BEGIN Information

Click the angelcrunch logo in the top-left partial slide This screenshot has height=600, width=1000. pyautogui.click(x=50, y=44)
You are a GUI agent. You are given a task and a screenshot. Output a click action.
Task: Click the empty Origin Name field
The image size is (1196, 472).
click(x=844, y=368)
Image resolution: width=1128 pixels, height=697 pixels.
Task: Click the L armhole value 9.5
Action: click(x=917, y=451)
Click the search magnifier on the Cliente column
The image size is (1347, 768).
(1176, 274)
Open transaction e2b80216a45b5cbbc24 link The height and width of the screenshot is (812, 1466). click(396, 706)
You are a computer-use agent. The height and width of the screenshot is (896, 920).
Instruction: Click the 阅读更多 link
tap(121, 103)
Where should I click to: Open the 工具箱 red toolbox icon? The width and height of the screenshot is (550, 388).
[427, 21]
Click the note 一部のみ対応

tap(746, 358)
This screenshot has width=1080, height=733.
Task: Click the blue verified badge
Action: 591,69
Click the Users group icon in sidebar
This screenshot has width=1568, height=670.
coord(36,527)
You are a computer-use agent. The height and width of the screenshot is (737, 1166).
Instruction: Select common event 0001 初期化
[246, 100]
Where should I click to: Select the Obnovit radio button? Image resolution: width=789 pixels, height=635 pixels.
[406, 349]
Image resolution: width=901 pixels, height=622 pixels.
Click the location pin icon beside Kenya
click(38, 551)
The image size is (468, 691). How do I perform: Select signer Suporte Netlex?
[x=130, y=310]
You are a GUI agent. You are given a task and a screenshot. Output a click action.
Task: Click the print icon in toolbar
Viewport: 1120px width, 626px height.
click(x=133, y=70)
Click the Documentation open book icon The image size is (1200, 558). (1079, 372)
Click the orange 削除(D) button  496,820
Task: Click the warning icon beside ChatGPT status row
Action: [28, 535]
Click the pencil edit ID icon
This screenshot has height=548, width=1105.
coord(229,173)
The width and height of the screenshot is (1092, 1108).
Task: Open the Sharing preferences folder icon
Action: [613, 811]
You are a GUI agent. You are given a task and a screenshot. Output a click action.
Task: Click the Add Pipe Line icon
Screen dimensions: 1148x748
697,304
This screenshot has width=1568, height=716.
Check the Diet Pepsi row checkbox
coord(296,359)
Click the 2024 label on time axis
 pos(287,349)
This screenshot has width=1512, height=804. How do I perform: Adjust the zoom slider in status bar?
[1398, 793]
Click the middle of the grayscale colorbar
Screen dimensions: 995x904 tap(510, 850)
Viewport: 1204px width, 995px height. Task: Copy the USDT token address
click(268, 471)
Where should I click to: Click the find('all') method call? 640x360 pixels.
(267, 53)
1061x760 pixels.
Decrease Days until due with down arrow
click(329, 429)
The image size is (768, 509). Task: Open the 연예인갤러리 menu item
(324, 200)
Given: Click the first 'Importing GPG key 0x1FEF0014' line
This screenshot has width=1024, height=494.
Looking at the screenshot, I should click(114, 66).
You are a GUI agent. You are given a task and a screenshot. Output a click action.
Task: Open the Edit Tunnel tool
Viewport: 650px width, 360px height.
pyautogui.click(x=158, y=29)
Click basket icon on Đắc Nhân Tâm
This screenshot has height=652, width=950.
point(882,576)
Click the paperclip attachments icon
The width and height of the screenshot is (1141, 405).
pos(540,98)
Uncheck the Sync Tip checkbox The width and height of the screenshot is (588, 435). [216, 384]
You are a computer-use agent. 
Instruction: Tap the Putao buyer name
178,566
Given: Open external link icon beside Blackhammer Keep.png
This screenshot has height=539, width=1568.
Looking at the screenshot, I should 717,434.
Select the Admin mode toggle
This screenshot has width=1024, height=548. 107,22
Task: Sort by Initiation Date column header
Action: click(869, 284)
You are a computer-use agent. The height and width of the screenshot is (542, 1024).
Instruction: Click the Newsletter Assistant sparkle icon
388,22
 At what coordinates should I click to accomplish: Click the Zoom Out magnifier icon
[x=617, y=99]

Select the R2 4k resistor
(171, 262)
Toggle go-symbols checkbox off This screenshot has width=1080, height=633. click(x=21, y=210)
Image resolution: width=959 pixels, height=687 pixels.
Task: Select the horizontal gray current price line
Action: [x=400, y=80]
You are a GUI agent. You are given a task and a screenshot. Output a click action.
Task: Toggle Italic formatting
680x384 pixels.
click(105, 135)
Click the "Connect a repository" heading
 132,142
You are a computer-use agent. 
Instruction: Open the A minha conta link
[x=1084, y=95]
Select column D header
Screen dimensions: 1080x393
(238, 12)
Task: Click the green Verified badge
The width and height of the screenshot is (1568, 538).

END Information

--- Prompt ---
All the lines above should be written out once more, exactly.

--- Response to this task ---
Click the angelcrunch logo in the top-left partial slide This screenshot has height=600, width=1000. pyautogui.click(x=50, y=44)
You are a GUI agent. You are given a task and a screenshot. Output a click action.
Task: Click the empty Origin Name field
The image size is (1196, 472).
click(x=844, y=368)
Image resolution: width=1128 pixels, height=697 pixels.
Task: Click the L armhole value 9.5
Action: click(x=917, y=451)
Click the search magnifier on the Cliente column
The image size is (1347, 768).
(1176, 274)
Open transaction e2b80216a45b5cbbc24 link The height and width of the screenshot is (812, 1466). click(396, 706)
You are a computer-use agent. The height and width of the screenshot is (896, 920).
Instruction: Click the 阅读更多 link
tap(121, 103)
Where should I click to: Open the 工具箱 red toolbox icon? The width and height of the screenshot is (550, 388).
[427, 21]
Click the note 一部のみ対応

tap(746, 358)
This screenshot has width=1080, height=733.
Task: Click the blue verified badge
Action: 591,69
Click the Users group icon in sidebar
This screenshot has width=1568, height=670.
coord(36,527)
You are a computer-use agent. The height and width of the screenshot is (737, 1166).
Instruction: Select common event 0001 初期化
[246, 100]
Where should I click to: Select the Obnovit radio button? Image resolution: width=789 pixels, height=635 pixels.
[406, 349]
Image resolution: width=901 pixels, height=622 pixels.
Click the location pin icon beside Kenya
click(38, 551)
The image size is (468, 691). How do I perform: Select signer Suporte Netlex?
[x=130, y=310]
You are a GUI agent. You are given a task and a screenshot. Output a click action.
Task: Click the print icon in toolbar
Viewport: 1120px width, 626px height.
click(x=133, y=70)
Click the Documentation open book icon The image size is (1200, 558). (1079, 372)
Click the orange 削除(D) button  496,820
Task: Click the warning icon beside ChatGPT status row
Action: [28, 535]
Click the pencil edit ID icon
This screenshot has height=548, width=1105.
coord(229,173)
The width and height of the screenshot is (1092, 1108).
Task: Open the Sharing preferences folder icon
Action: [613, 811]
You are a GUI agent. You are given a task and a screenshot. Output a click action.
Task: Click the Add Pipe Line icon
Screen dimensions: 1148x748
697,304
This screenshot has width=1568, height=716.
Check the Diet Pepsi row checkbox
coord(296,359)
Click the 2024 label on time axis
 pos(287,349)
This screenshot has width=1512, height=804. How do I perform: Adjust the zoom slider in status bar?
[1398, 793]
Click the middle of the grayscale colorbar
Screen dimensions: 995x904 tap(510, 850)
Viewport: 1204px width, 995px height. Task: Copy the USDT token address
click(268, 471)
Where should I click to: Click the find('all') method call? 640x360 pixels.
(267, 53)
1061x760 pixels.
Decrease Days until due with down arrow
click(329, 429)
The image size is (768, 509). Task: Open the 연예인갤러리 menu item
(324, 200)
Given: Click the first 'Importing GPG key 0x1FEF0014' line
This screenshot has width=1024, height=494.
Looking at the screenshot, I should click(114, 66).
You are a GUI agent. You are given a task and a screenshot. Output a click action.
Task: Open the Edit Tunnel tool
Viewport: 650px width, 360px height.
pyautogui.click(x=158, y=29)
Click basket icon on Đắc Nhân Tâm
This screenshot has height=652, width=950.
point(882,576)
Click the paperclip attachments icon
The width and height of the screenshot is (1141, 405).
pos(540,98)
Uncheck the Sync Tip checkbox The width and height of the screenshot is (588, 435). [216, 384]
You are a computer-use agent. 
Instruction: Tap the Putao buyer name
178,566
Given: Open external link icon beside Blackhammer Keep.png
This screenshot has height=539, width=1568.
Looking at the screenshot, I should 717,434.
Select the Admin mode toggle
This screenshot has width=1024, height=548. 107,22
Task: Sort by Initiation Date column header
Action: click(869, 284)
You are a computer-use agent. The height and width of the screenshot is (542, 1024).
Instruction: Click the Newsletter Assistant sparkle icon
388,22
 At what coordinates should I click to accomplish: Click the Zoom Out magnifier icon
[x=617, y=99]

Select the R2 4k resistor
(171, 262)
Toggle go-symbols checkbox off This screenshot has width=1080, height=633. click(x=21, y=210)
Image resolution: width=959 pixels, height=687 pixels.
Task: Select the horizontal gray current price line
Action: [x=400, y=80]
You are a GUI agent. You are given a task and a screenshot. Output a click action.
Task: Toggle Italic formatting
680x384 pixels.
click(105, 135)
Click the "Connect a repository" heading
 132,142
You are a computer-use agent. 
Instruction: Open the A minha conta link
[x=1084, y=95]
Select column D header
Screen dimensions: 1080x393
(238, 12)
Task: Click the green Verified badge
The width and height of the screenshot is (1568, 538).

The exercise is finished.